= Cor de Groot =

Dutch musician

Cor de Groot arriving and playing piano

Cor de Groot (July 7, 1914 – May 26, 1993) was a Dutch pianist and composer.

He was born in Amsterdam. He studied piano with Egbert Veen and Ulferts Schults, and composition and conducting under Sem Dresden. In 1932 he graduated with highest honours, playing a piano concerto written by himself. After becoming a soloist with the Concertgebouw Orchestra, he won the fifth prize at the 1936 international contest for pianists in Vienna. He played all over the world and recordings that exist demonstrate a strong sense of structure, a clean rhythmic attack and very precise dynamic shadings. He was a member of the Queen Elisabeth Music Competition's jury in 1956.

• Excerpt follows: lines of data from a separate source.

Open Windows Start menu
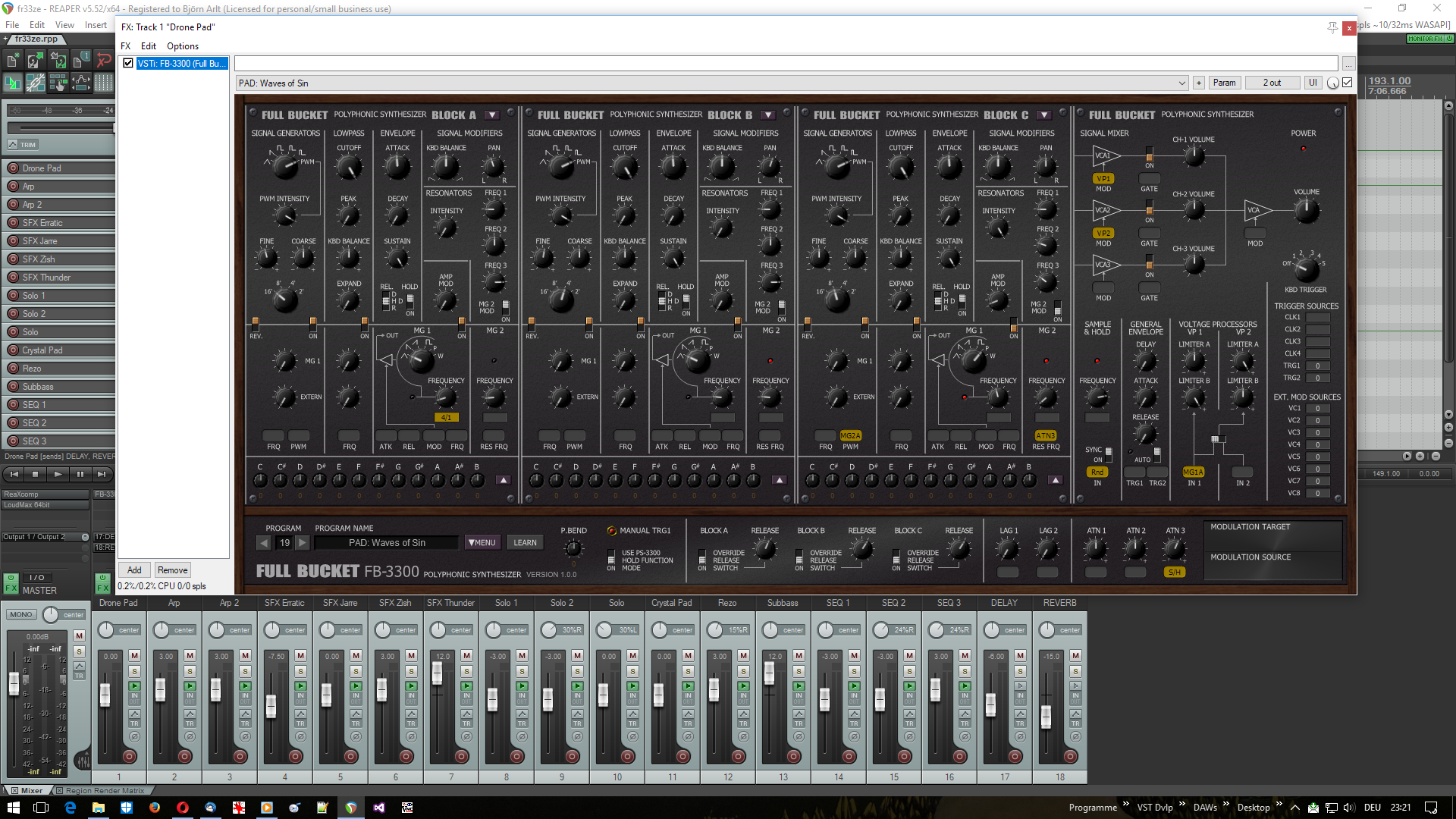Viewport: 1456px width, 819px height. point(14,807)
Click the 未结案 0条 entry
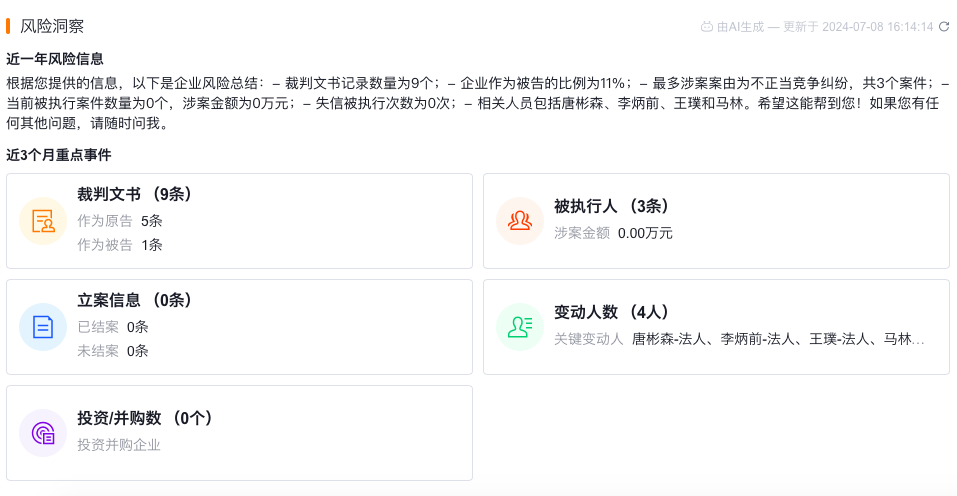 click(x=113, y=351)
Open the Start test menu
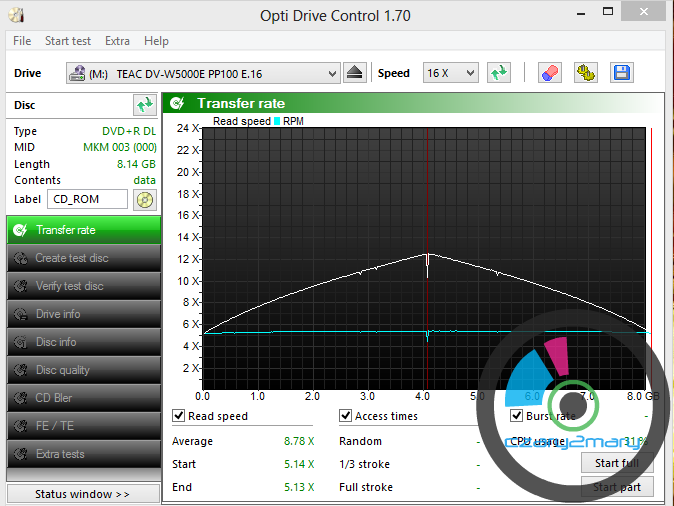This screenshot has width=674, height=506. pos(68,41)
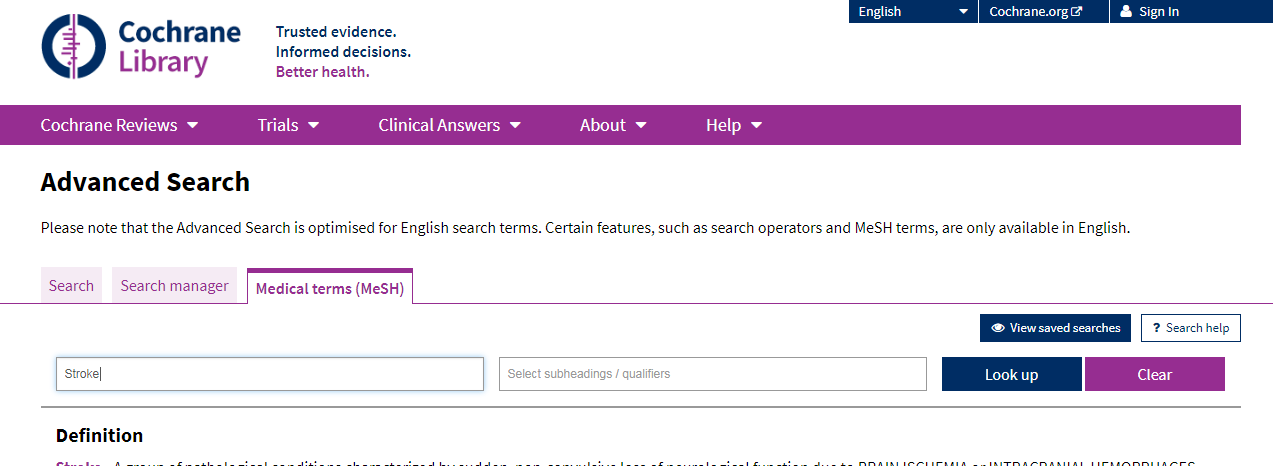
Task: Open the Clinical Answers menu
Action: 449,125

In 1959 a nervous disorder developed in his right hand but he continued playing repertoire for the left hand. He arranged more than 80 pieces for the left hand; his Apparitions, voor piano (linkerhand alleen) (1961) were described by one reviewer as "intense and expressive piano music that should make it a joy for a pianist to develop his left hand." Slowly he regained power over his right hand. He became musical director of the Dutch Broadcasting Foundation and promoted Dutch contemporary music. He made many recordings but also continued composing. His compositions include music for piano solo such as Variations imaginaires (1967); orchestral music; vocal work; and chamber music such as Sonatine pastorale for oboe and piano (1961). It has been stated that Dutch composer Gerard Schurmann composed his Bagatelles (1945) for de Groot, but this is not, in fact, the case. He died in Amsterdam in 1993.